■ **Extracted entries**:
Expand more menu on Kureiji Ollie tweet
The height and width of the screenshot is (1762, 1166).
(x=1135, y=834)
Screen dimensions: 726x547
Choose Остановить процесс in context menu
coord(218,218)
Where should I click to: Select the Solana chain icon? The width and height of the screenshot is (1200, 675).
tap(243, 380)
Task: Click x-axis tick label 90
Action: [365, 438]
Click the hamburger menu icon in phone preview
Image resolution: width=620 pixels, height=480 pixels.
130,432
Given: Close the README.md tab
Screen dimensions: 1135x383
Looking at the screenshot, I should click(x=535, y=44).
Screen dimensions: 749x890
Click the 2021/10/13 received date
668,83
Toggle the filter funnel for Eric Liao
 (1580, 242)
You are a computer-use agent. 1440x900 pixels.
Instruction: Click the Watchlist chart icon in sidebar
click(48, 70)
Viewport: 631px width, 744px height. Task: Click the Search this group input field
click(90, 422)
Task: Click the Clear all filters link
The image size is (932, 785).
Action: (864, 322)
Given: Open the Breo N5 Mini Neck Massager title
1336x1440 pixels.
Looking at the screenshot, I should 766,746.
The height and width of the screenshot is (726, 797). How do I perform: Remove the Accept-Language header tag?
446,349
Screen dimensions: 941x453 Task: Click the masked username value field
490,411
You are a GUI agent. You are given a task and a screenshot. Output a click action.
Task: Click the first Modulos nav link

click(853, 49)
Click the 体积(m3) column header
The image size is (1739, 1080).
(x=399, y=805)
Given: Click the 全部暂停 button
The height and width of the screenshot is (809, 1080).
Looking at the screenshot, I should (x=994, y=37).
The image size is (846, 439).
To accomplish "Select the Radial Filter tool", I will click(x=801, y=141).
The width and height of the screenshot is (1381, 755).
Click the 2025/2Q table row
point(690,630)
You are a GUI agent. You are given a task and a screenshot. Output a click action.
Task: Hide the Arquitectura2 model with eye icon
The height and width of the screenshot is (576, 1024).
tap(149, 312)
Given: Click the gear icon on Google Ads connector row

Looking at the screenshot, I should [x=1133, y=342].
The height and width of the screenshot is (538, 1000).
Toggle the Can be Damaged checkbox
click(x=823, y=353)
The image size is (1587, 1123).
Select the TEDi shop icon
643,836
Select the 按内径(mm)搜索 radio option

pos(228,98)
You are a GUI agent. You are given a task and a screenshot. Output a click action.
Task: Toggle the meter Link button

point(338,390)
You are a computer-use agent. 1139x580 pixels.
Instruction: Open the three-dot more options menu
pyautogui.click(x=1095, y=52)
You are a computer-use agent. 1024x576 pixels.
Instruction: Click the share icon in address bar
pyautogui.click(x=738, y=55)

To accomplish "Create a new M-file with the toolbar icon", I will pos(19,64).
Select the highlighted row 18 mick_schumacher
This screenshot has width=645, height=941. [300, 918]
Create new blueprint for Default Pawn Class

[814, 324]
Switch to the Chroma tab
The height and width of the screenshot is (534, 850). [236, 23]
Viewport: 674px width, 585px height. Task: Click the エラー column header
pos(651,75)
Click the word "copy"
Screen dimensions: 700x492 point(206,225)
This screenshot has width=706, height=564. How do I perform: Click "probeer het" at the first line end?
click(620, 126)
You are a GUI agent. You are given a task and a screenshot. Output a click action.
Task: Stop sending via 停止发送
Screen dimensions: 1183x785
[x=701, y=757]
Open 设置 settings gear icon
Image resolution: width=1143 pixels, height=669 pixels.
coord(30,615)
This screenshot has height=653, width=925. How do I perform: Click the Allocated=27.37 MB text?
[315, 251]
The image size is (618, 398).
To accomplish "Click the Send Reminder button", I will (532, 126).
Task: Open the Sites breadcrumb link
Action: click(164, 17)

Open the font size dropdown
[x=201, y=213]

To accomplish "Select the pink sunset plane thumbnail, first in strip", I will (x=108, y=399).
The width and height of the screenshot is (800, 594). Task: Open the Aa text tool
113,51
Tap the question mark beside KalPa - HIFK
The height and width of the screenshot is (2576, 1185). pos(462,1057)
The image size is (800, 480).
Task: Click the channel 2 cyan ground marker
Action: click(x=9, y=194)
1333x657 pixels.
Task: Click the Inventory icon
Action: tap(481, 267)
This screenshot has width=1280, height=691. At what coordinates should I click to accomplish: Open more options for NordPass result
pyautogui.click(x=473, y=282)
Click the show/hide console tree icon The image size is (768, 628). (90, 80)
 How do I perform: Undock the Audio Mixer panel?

■ **Exercise requirements**:
Print, from the entries above, the line with "1336x1440 pixels.", the line with "The image size is (1587, 1123)." and all lines between them, exactly and with nothing else.

■ **Problem solution**:
1336x1440 pixels.
Looking at the screenshot, I should 766,746.
The height and width of the screenshot is (726, 797). How do I perform: Remove the Accept-Language header tag?
446,349
Screen dimensions: 941x453 Task: Click the masked username value field
490,411
You are a GUI agent. You are given a task and a screenshot. Output a click action.
Task: Click the first Modulos nav link

click(853, 49)
Click the 体积(m3) column header
The image size is (1739, 1080).
(x=399, y=805)
Given: Click the 全部暂停 button
The height and width of the screenshot is (809, 1080).
Looking at the screenshot, I should (x=994, y=37).
The image size is (846, 439).
To accomplish "Select the Radial Filter tool", I will click(x=801, y=141).
The width and height of the screenshot is (1381, 755).
Click the 2025/2Q table row
point(690,630)
You are a GUI agent. You are given a task and a screenshot. Output a click action.
Task: Hide the Arquitectura2 model with eye icon
The height and width of the screenshot is (576, 1024).
tap(149, 312)
Given: Click the gear icon on Google Ads connector row

Looking at the screenshot, I should [x=1133, y=342].
The height and width of the screenshot is (538, 1000).
Toggle the Can be Damaged checkbox
click(x=823, y=353)
The image size is (1587, 1123).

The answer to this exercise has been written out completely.